They valued and prized the
house that they had reared, or added to, or improved. Hence they loved
to carve their names or their initials on the lintels of their doors
or on the walls of their houses with the date. On the stone houses of
the Cotswolds, in Derbyshire, Lancashire, Cumberland, wherever good
building stone abounds, you can see these inscriptions, initials
usually those of husband and wife, which preserved the memorial of
their names as long as the house remained in the family. Alas! too
often the memorial conveys no meaning, and no one knows the names they
represent. But it was a worthy feeling that prompted this building for
futurity. There is a mystery about the inscription recorded in the
illustration "T.D. 1678." It was discovered, together with a sword
(_temp._ Charles II), between the ceiling and the floor when an old
farm-house called Gundry's, at Stoke-under-Ham, was pulled down.
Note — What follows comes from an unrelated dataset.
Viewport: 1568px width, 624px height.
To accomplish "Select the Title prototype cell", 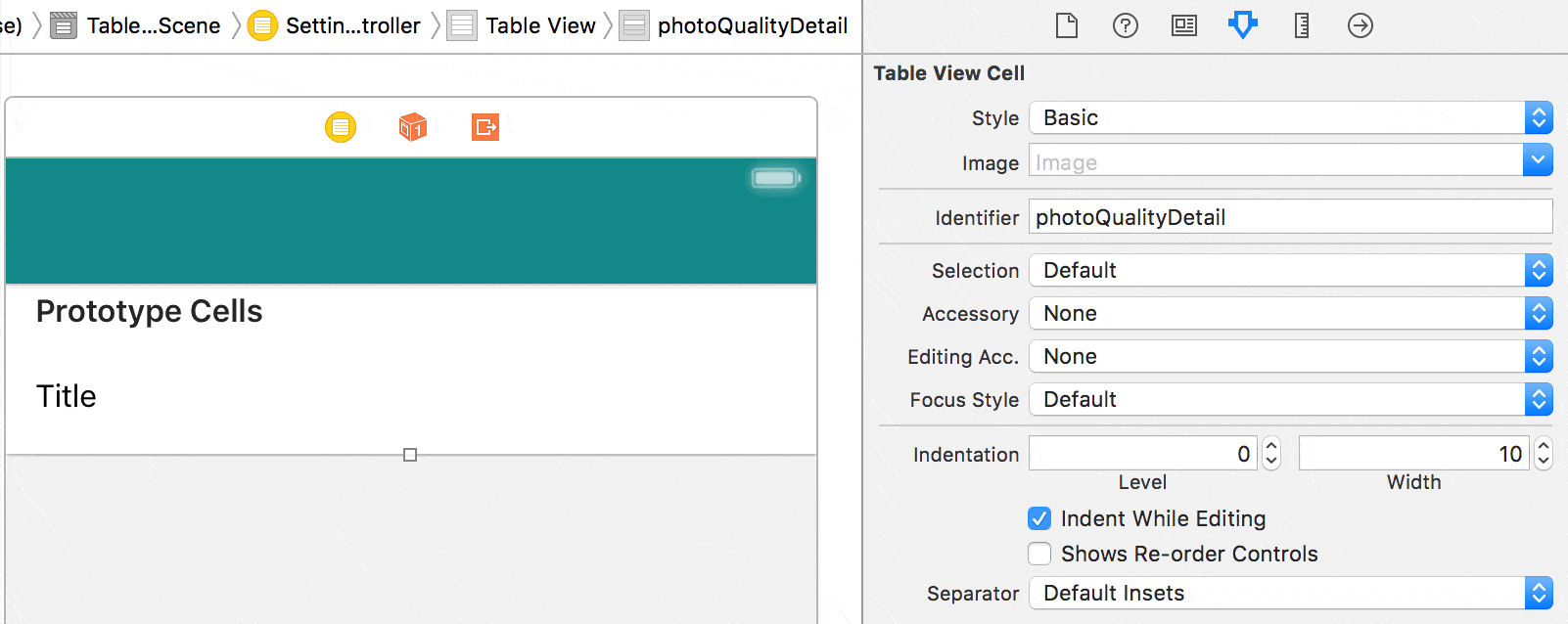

The
year was one of great political disturbance, being that in which the
so-called "Popish Plot" was exploited by Titus Oates. Possibly
"T.D." was fearful of being implicated, concealed this inscription,
and effected his escape.
[Illustration: Staircase Newel Cromwell House, Highgate]
Our forefathers must have been animated by the spirit which caused Mr.
Ruskin to write: "When we build, let us think that we build for ever.